Until last year, Alejandrina Chen was the only translator at the hospital, charged with facilitating all communication between doctors and Q’eqchi’-speaking patients, across all departments. Now she has been joined by a team of six others and says it has transformed the hospital for the surrounding communities.
“The people who came from villages and weren’t able to speak Spanish would go back home because they couldn’t communicate with the doctors. Now the majority of patients from the villages are served correctly because we are here helping them. Before, they were afraid to come,” Chen said.
On average, each month 900 monolingual Q’eqchi’ benefit from the translators’ services, and demand from the Q’eqchi’ population is growing as word spreads of the bilingual treatment on offer.
“When there are no translators it’s difficult because we don’t understand the doctors. When there are translators it’s easy because we can talk to them,” Miguel Caal Pop, an agricultural worker, said via a translator.
As well as assisting conversations between doctors and patients, the translators also ease the language barrier by explaining prescriptions, outlining the course of treatment and accompanying patients to purchase medicine.
Isabel Choc Choc has visited Sayaxché Hospital on numerous occasions. She says she keeps coming back because of the service she receives.
“If there weren’t any translators here I would have had to bring someone from my family. Now I don’t have to and I feel happy. They explain things to you so that you’re informed,” she said.
Locals say the hospital used to be like a private clinic, but the integration of Q’eqchi’ has been so successful over the past year that it now feels like a national hospital, and there are plans to implement similar services in two other municipalities in Petén.

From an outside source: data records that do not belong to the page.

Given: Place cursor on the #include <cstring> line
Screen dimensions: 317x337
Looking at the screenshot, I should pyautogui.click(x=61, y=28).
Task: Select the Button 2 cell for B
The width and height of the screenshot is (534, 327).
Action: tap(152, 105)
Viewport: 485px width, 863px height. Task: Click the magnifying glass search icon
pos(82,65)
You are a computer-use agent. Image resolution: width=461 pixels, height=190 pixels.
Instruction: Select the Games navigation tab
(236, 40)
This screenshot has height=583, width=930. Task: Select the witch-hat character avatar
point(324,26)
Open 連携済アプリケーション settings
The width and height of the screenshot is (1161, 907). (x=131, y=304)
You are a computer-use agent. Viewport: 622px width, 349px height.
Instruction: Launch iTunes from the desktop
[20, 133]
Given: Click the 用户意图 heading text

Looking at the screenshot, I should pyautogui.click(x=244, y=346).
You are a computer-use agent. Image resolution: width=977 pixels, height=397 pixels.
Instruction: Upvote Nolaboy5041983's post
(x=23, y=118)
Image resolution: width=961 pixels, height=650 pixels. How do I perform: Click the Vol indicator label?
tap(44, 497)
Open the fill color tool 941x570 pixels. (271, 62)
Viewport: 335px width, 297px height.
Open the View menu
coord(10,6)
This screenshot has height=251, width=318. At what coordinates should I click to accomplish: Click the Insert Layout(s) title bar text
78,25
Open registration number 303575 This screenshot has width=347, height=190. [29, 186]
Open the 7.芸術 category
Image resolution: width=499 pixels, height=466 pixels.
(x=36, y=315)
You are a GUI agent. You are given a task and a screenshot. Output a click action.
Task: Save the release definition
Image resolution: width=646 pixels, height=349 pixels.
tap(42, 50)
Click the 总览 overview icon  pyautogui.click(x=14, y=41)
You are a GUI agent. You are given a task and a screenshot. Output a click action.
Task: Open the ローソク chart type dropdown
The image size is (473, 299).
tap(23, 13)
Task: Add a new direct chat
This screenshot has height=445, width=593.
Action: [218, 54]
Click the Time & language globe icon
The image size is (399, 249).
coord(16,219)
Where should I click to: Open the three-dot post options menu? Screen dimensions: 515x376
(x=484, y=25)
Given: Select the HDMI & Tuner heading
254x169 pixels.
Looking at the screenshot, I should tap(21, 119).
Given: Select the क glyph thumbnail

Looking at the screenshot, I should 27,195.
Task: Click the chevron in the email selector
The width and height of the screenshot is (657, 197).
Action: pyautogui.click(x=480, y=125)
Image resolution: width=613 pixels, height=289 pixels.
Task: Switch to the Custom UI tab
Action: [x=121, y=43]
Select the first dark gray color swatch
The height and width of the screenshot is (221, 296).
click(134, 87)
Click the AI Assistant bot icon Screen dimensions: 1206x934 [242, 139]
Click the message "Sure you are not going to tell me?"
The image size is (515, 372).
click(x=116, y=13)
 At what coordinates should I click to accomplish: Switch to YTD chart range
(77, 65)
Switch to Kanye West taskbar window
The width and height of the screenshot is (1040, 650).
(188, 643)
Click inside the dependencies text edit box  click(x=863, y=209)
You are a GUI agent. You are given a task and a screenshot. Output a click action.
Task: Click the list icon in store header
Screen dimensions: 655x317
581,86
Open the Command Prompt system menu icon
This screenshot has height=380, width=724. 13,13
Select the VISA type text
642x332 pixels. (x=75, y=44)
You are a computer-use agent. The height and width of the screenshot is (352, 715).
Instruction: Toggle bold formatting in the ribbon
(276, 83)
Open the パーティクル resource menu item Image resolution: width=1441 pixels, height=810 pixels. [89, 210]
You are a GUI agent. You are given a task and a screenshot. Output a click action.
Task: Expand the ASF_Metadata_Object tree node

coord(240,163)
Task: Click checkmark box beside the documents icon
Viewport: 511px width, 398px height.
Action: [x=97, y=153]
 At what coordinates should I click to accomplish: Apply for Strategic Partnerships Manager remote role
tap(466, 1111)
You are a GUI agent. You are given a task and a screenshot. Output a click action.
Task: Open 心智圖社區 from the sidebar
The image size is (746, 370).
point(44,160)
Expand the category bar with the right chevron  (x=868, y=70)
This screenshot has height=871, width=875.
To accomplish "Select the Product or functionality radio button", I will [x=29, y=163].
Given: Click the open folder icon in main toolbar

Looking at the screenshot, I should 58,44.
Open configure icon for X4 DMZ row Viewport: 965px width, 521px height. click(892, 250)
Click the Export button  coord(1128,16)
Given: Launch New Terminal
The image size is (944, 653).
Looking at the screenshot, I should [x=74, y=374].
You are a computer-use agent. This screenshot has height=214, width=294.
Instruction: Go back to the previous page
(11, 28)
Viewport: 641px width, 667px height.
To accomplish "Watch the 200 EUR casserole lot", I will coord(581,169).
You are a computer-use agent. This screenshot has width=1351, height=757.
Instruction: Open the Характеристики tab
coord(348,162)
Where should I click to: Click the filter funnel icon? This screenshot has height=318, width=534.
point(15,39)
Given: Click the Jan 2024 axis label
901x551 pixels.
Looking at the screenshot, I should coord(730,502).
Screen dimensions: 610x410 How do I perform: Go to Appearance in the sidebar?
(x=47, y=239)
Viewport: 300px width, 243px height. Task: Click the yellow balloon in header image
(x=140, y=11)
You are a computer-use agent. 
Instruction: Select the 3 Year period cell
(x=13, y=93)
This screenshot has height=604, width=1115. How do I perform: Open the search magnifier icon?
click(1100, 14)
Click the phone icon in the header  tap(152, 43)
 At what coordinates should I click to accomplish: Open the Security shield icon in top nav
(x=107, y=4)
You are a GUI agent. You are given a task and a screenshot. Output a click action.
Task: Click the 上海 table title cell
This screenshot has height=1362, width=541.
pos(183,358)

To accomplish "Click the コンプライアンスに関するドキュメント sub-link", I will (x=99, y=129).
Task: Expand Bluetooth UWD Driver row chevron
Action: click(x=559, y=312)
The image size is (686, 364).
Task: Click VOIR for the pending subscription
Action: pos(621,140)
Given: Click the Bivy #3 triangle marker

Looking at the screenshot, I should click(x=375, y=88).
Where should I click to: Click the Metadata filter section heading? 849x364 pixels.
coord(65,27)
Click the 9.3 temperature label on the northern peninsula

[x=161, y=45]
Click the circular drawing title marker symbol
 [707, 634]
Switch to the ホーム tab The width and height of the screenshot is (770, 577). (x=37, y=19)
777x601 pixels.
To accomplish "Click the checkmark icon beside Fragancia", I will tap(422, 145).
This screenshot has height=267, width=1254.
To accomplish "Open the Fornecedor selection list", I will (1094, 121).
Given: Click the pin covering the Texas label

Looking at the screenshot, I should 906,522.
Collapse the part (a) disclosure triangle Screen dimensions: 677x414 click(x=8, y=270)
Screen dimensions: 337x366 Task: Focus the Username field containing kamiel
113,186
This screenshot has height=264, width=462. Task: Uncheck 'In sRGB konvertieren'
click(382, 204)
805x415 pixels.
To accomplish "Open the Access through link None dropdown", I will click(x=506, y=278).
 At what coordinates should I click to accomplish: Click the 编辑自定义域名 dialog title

“The hiring of Maya Q’eqchi’ translators at Sayaxché Public Hospital represents a significant improvement in the health service for the population of this municipality, but especially for indigenous women,” said Laura Hurtado, country director for ActionAid Guatemala, which supported Sayaxché’s local Community Health Commission. “ActionAid Guatemala will continue collaborating on the empowerment of excluded people who live in poverty, in order for them to know their rights, assume them as their own and demand that the state fulfills them.”